Social interaction is an important part of the festival, and its organizers made sure visitors were involved in the downtime between plays with panel discussions and brief, prerecorded Phone Plays heard at special phone booths. That Friday morning, the buses had rolled again, ferrying a group of us to brunch at Louisville Stoneware, a century-old ceramics company recently acquired by Christy Brown, whose husband, Owsley, greeted everyone who entered the pottery shop and directed them to one of two men who were dispensing bourbon mint juleps — at 10:30 a.m. The idea of 40 giddy people tottering around a pottery store had an undeniable comic undertow to it. When asked if there was something a little lighter than bourbon, a server, who was slapping a sprig of mint against his palm, replied, “Well, there’s wine.”

The festival‘s free-and-easy bonhomie could not survive in an arthritically uptight place like Los Angeles. But Louisville is an enlightened throwback of a town, a place preoccupied with sports, culture and bourbon. When I expressed surprise to one of the festival’s shuttle drivers at seeing people smoke in restaurants, he cautioned that one could not smoke inside the theaters themselves. The drivers turned out to be a friendly and helpful group, and one, who assured me that Louisville had “the full alphabet of drugs,” began listing which local club specialized in which gender bents and pharmaceuticals. Eat your heart out, Fodor‘s!


The Humana Festival is supposedly going to see fewer of the conventional plays favored by Jory and more of the experimental associated with Masterson. This year seemed to already tilt toward the latter, although Richard Dresser’s Wonderful World, a Masterson-directed comedy about two brothers‘ female problems, was little more than a parlor sexcom with a big set. Mac Wellman seemed to have exhausted all of his renowned wit in the title of his contribution, Description Beggared; or the Allegory of Whiteness. This opaque, circular fantasia with music (by Michael Roth) about a wealthy Gilded Age Rhode Island family, directed by Lisa Peterson, dragged on with no meaning or ending in sight.

Charles L. Mee’s bobrauschenbergamerica, which drew its inspiration from the life and work of artist Robert Rauschenberg, was a presentational piece about picket-fence American eccentrics that, before long, reminded me of how irritating picket-fence American eccentrics can be. Amid snatches of old pop songs and coy references to Rauschenberg‘s found-art assemblages, there was much evocation of suburban chumminess (the barbecue as sacramental rite) and sexual urgency (people screw in a bathtub) in both Mee’s text and Anne Bogart‘s staging. But apart from a gigantic martini that becomes a slip-and-slide for two characters, the production’s visual charm could not sustain Mee‘s wan script. Melanie Marnich’s Quake, artfully directed by Susan V. Booth, was about a young woman‘s Kerouacesque journey across the United States in search of “a big love” — that elusive connection with authenticity that Americans are so obsessed with. Which means the show hemorrhaged bad, aphoristic poetry and road cliches; Marnich also glommed onto the current infatuation with science lingo by incorporating it into her patois, but all the references to fractals, double helixes and alluvial fans never had anything to do with actual science, much less her story.

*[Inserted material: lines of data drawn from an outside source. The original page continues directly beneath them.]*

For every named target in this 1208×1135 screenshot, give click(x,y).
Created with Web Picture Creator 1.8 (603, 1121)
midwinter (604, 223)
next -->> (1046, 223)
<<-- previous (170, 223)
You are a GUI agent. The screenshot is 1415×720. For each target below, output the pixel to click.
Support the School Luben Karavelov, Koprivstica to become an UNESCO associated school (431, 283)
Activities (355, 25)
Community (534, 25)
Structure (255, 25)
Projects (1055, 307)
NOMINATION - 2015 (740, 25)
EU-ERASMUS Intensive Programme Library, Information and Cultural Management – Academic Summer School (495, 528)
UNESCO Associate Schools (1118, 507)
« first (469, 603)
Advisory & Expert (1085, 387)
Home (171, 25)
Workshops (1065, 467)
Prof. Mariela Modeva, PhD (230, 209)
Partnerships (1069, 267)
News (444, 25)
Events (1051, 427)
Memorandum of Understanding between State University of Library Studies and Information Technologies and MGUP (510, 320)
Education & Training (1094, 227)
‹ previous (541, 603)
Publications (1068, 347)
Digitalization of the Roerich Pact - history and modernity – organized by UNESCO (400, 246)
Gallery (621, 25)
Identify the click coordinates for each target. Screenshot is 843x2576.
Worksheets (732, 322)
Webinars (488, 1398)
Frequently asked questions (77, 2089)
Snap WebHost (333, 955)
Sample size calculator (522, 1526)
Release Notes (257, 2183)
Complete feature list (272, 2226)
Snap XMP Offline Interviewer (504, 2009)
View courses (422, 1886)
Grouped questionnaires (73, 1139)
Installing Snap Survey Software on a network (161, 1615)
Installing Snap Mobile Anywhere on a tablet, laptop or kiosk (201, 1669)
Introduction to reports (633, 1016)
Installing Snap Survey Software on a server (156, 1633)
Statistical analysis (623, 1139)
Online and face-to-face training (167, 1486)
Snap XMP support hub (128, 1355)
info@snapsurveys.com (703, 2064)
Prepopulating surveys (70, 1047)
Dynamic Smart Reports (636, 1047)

I must confess that after being bombarded with all this high-minded, high-concept theater, the only piece I felt genuine affection for was Arthur Kopit’s satirical divertissement, Chad Curtiss, Lost Again, his profane, semipornographic send-up of movie serials. It involved a young boy who receives a secret message from God, only to be hunted down for it for the rest of his life by an evil priest and a merciless warlord. It was slickly staged by Constance Grappo, in three 10-minute segments spaced over two days, and had no redeeming intellectual value. I couldn‘t stop laughing.